Damian! Damian, Damian, Damia-

Oh nein, was, wie, das kann nicht sein, ich bin ein Baum! Ich bin ein Baum! Warum bin ich ein Baum?! Damian, Damian ist immer noch tot, die beiden Typen haben ihn umgebracht und seine Leiche liegt unter meinen Füßen, nein Wurzeln! Das ist irgendwie  – nun ja, ich werde sie jedenfalls eigenhändig vor Gericht stellen und -  verdammt, ich kann sie nicht vor Gericht stellen, weil ich verflucht noch mal ein Baum bin!

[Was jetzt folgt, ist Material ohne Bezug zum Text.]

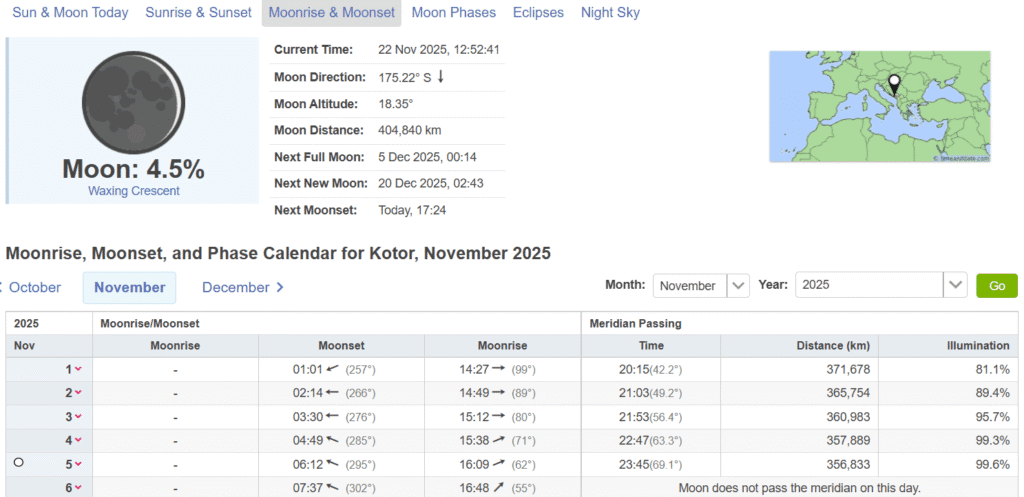Open the Month dropdown
Image resolution: width=1024 pixels, height=497 pixels.
point(701,286)
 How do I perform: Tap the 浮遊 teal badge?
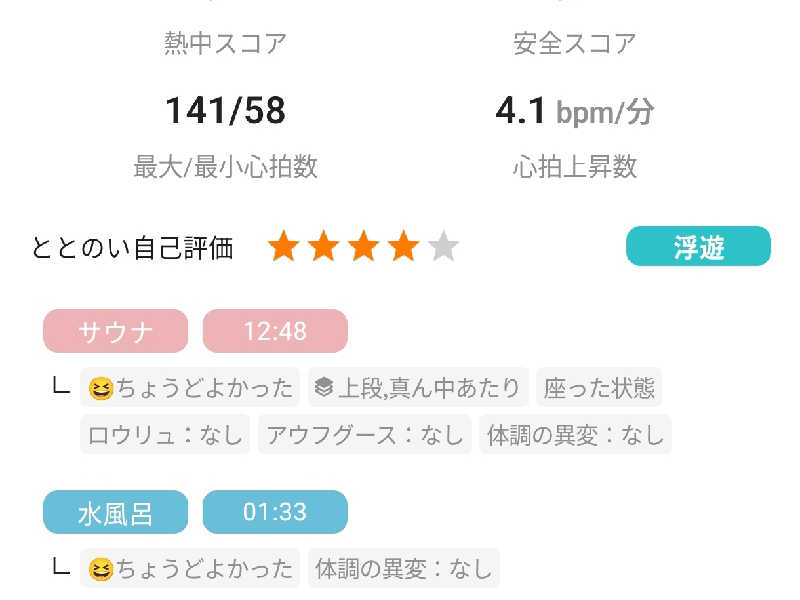coord(698,246)
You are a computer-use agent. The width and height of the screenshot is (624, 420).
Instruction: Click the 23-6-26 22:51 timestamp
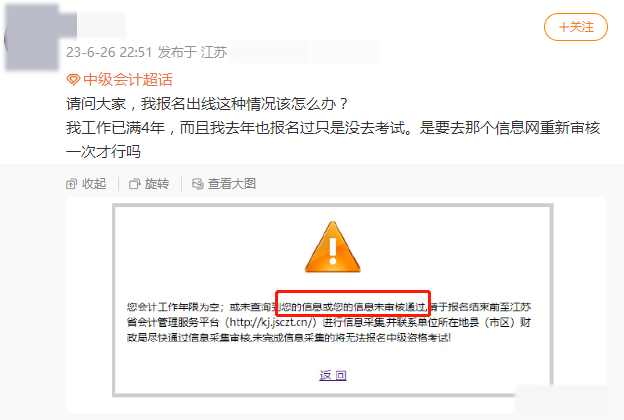click(109, 52)
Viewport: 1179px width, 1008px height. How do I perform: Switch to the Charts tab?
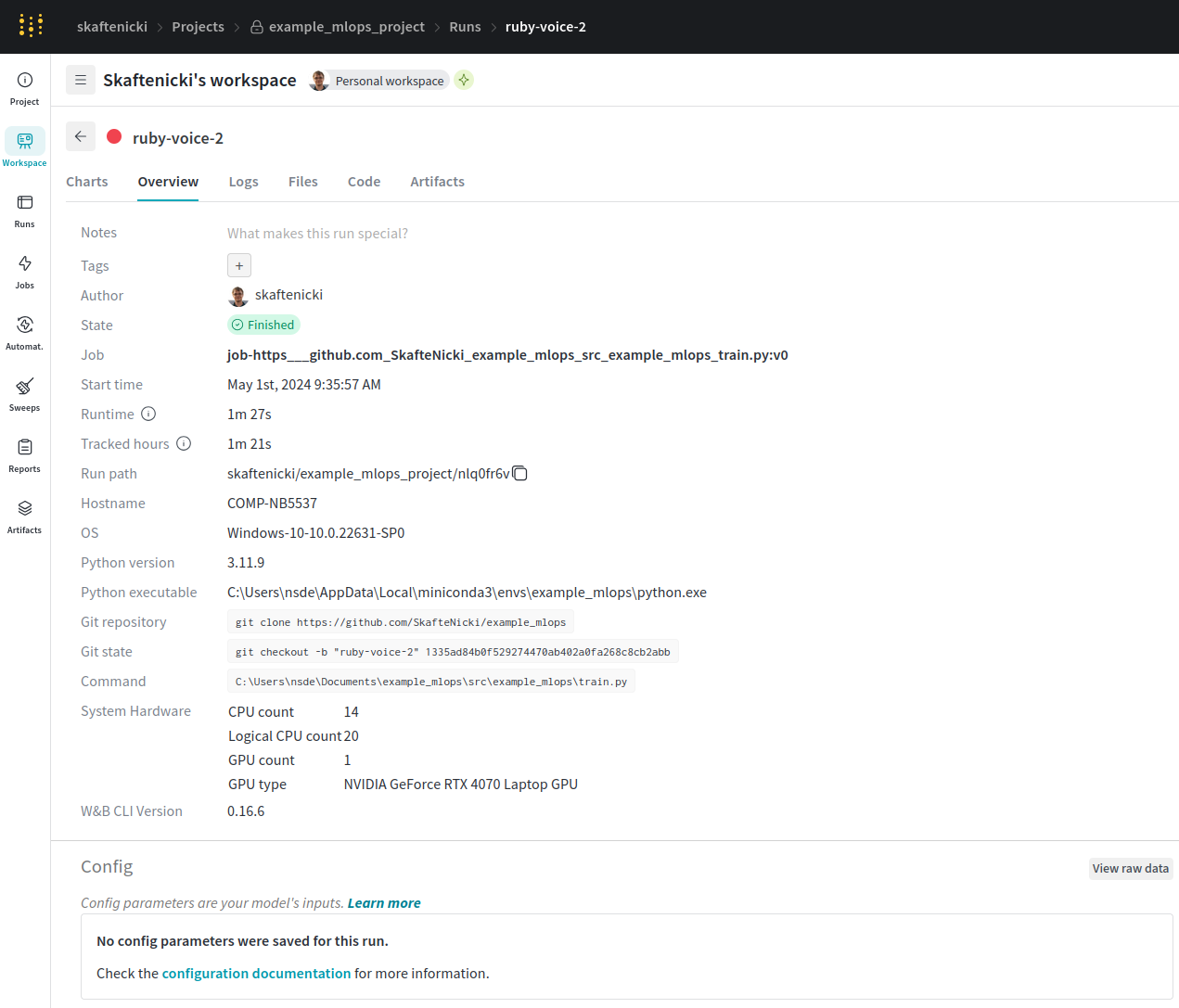click(x=87, y=182)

Ein Baum! Das darf doch wohl nicht wahr sein. Was ist nur passiert? Da war was, warum haben die Typen Damians Leiche hier vergraben? Warum nicht woanders? Irgendein Versteck ist zu unsicher geworden… Und sie haben über einen Streit, eine Familientragödie geredet… Wollen sie etwa den Leuten weismachen, Damians Eltern hätten ihren eigenen Sohn  umgebracht? Das klappt doch nie im Leben! Und um was für einen Streit geht es? Von Damian mit seinen Eltern? Oder mit einem Elternteil? Vermutlich eher mit einem, die beiden sind geschieden. Aber woher sollten denn diese Männer davon wissen, wenn es so wäre? Halt, meinte nicht der eine Typ, er hat jemanden beschattet, vielleicht Damians Vater  – ja, das passt! Auch er hat seiner Mutter-?- gegenüber von einem Streit gesprochen, irgendwas mit einem Mädchen und zurück.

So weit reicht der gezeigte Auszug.